Édouard Manet, Berthe Morisot with a Bouquet of Violets, 1872, Musée d'Orsay.
Etching

Berthe Morisot with a Bouquet of Violets (French: Berthe Morisot au bouquet de violettes) is an 1872 oil on canvas painting by Édouard Manet. It depicts fellow painter Berthe Morisot dressed in black mourning dress, with a barely visible bouquet of violets. The painting sometimes known as Portrait of Berthe Morisot, Berthe Morisot in a black hat or Young woman in a black hat. It is in the collection of the Musée d'Orsay in Paris.

Background

Manet became acquainted with Berthe Morisot in 1868. She was the grand-niece of Fragonard, and also a painter; Morisot and Manet influenced each other's work. He painted her portrait many times, including his earlier work The Balcony. She married Manet's brother Eugène in 1874.

Manet had remained in Paris during the Franco-Prussian War 1870-71, and served in the Garde Nationale to defend the city in the Siege of Paris. He was unable to paint while he was serving, and left Paris after the city surrendered at the end of January 1871. He returned to painting later in 1871, and returned to Paris after the defeat of the Paris Commune in May 1871.

This painting was one of four portraits of Morisot by Manet in 1872: the others show her with a pink shoe, with a fan, and veiled.

Description

The work measures 40.5 × 55.5 centimetres (15.9 × 21.9 in) and is signed "Manet 72" in the upper right corner. It is a study in shades of black. Unusually for Manet's portraits, which are typically have an even light, Morisot is lit from one side, so she is brightly illuminated on her right side and the left is in deep shadow. She wears black mourning dress and hat, with her face surrounded by black ribbons and scarves. Manet paints her with black eyes, although Morisot's eyes were actually green. The costume and dark eyes may allude to Manet's impression that she looked Spanish. Manet had earlier painted a similar portrait of his own mother in mourning, made in 1863, which shows his mother clad in black, on a dark background.

The violet flowers are hardly perceptible. Manet also painted violets also in his Woman with a Parrot of 1866.

The painting was followed by a similar etching and lithograph, and Manet made a similar painting of Morisot in mourning dress in 1874, after the death of her father, Edme Tiburce Morisot.

Reception

The work was quickly considered a masterpiece of Manet's work. It was praised by Paul Valéry in the catalogue of Manet's retrospective at the Orangerie in 1932, comparing the work to Vermeer: "I do not rank anything in Manet's work higher than a certain portrait of Berthe Morisot dated 1872".

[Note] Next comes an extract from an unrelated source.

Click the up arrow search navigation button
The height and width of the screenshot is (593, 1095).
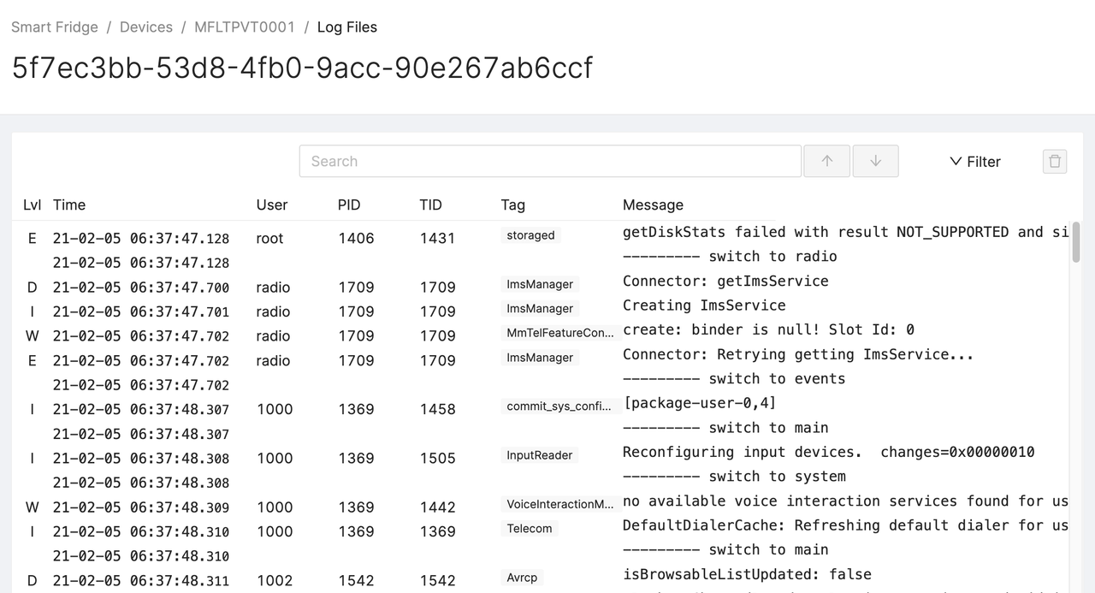(826, 161)

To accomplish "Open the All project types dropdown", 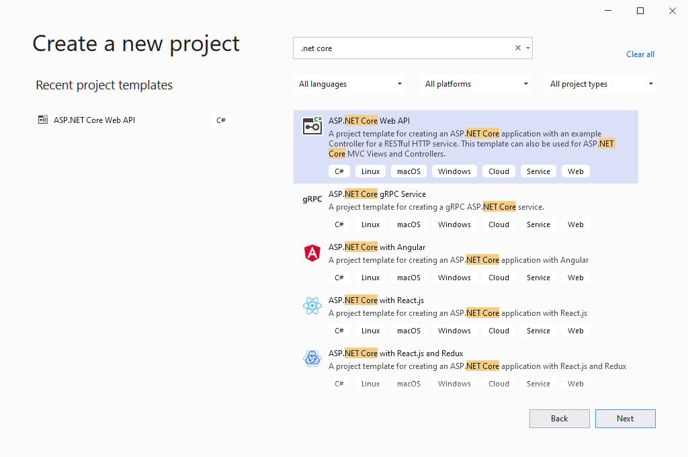I will (601, 84).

Manet sold or gave the painting to collector and art critic Théodore Duret. Morisot herself acquired the painting in 1894, paying 5,100 francs in the sale of Duret's collection. After her death in 1895, it was kept by her daughter Julie Rouart until her own death in 1966, and then it was in the collection of her son Clément Rouart. It was acquired for the Musée d'Orsay in 1998, with funding from the Fonds du Patrimoine, the Meyer Foundation, the China Times Group and a sponsorship programme coordinated by the Japanese Nikkei newspaper.